The data:
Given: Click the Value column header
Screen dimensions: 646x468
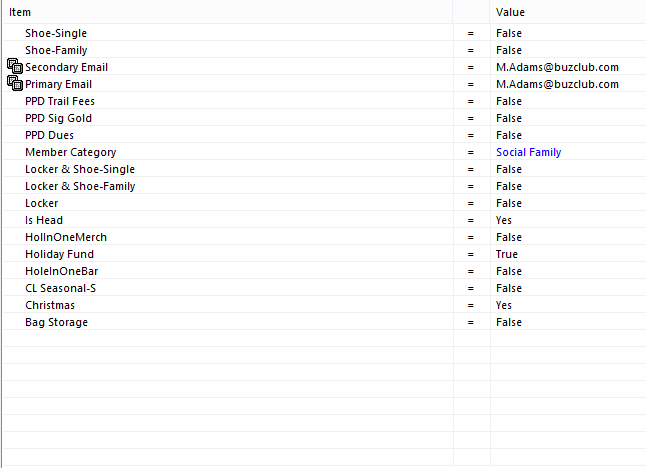Looking at the screenshot, I should click(x=510, y=12).
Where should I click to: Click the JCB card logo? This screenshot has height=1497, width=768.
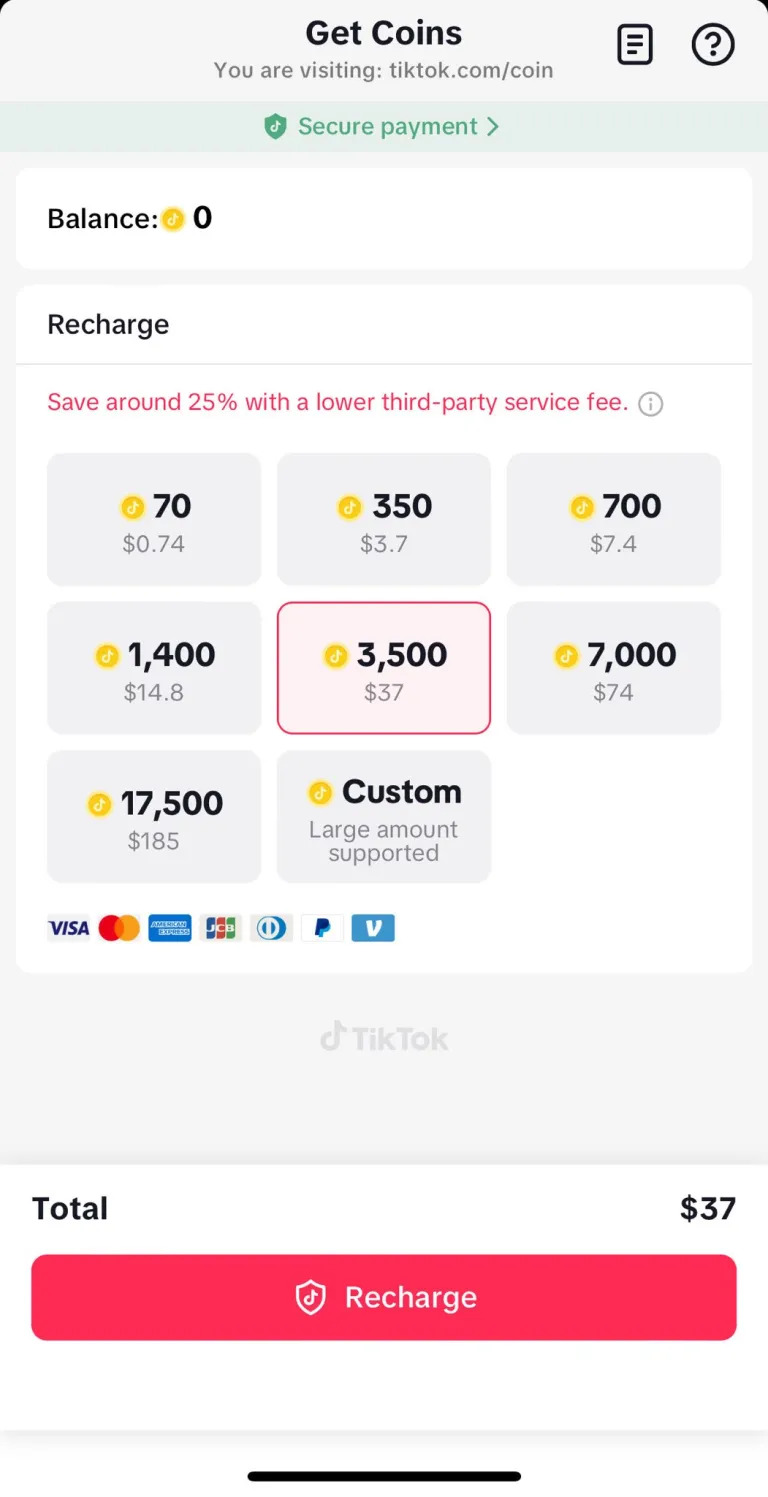(221, 928)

Assigned task:
Copy out all the data exactly, skipping the pictures.

The completed task:
Given: Click the Value column header
Screen dimensions: 646x468
Looking at the screenshot, I should click(x=510, y=12).
Where should I click to: Click the JCB card logo? This screenshot has height=1497, width=768.
(221, 928)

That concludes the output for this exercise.